Wednesday, July 14, 1999 Published at 12:25 GMT 13:25 UK
US to label GM foods
US farmers have taken to GM crops in a big way
The US Government has said that it will probably agree to label genetically-modified (GM) food.
Up to now, the Clinton administration has opposed GM labelling, agreeing with the American food industry that it unfairly stigmatises what they regard as perfectly safe products.
But the US Agriculture Secretary, Dan Glickman, said that relations with Europe on the GM issue could deteriorate into an all-out trade war and labelling was a way in which such a crisis might be avoided.
Speaking before an audience of environmentalists, lobbyists and lawmakers, Mr Glickman extolled the benefits of biotechnology. He said the technology would lead to increased yields and a decrease in the use of pesticides.
According to Mr Glickman, several European countries were letting their fears override these potential benefits. And he urged them to sort out their internal differences as soon as possible.
"Both sides of the Atlantic must tone down rhetoric, roll up their sleeves, and work towards conflict resolution, based on open trade, sound science, and consumer involvement. And I think this can be done if the will is there."
American farmers are producing more and more genetically-engineered products, with 44% of American soya beans and 36% of corn coming from GM seeds.
Threat to butterflies
This has prompted the US Environmental Defence Fund to petition the country's Environmental Protection Agency to introduce rules that would see buffer zones of 18 metres (60 feet) around GM corn to protect the butterflies.

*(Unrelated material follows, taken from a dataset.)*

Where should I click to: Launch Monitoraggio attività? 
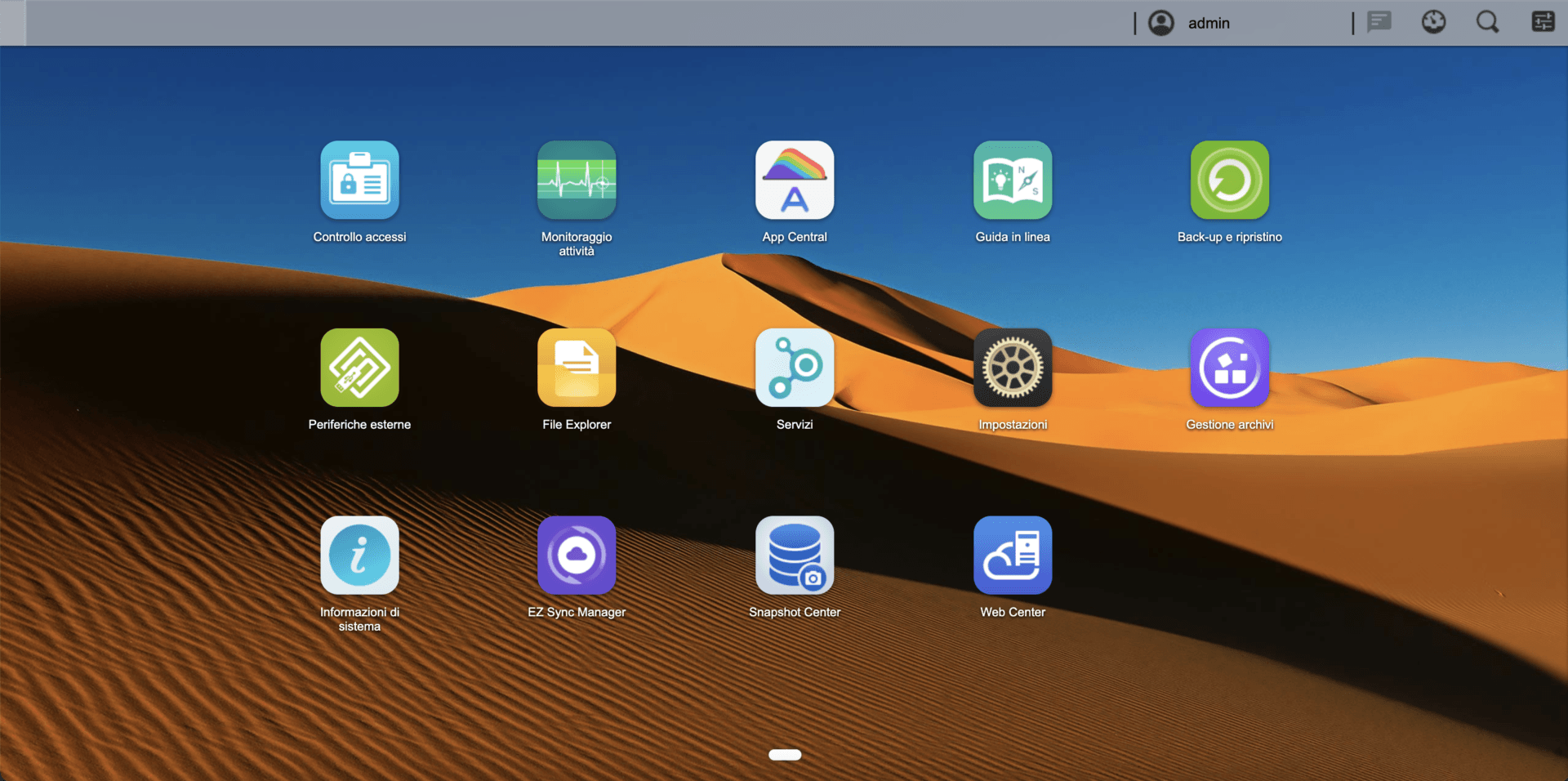[x=577, y=181]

But a study presented on Tuesday by an association of biotechnology companies and research institutions said more research was required to establish the real threat to butterflies.
Leonard Gianessi, senior research associate at the US National Center for Food and Agricultural Policy, said: "I know of these risk concerns, I believe that the agency will look very closely at those kind of risk concerns, to the Monarch and others.
"And if they conclude that there is a risk, an increased risk, then they will do something about it. So there will be more research done."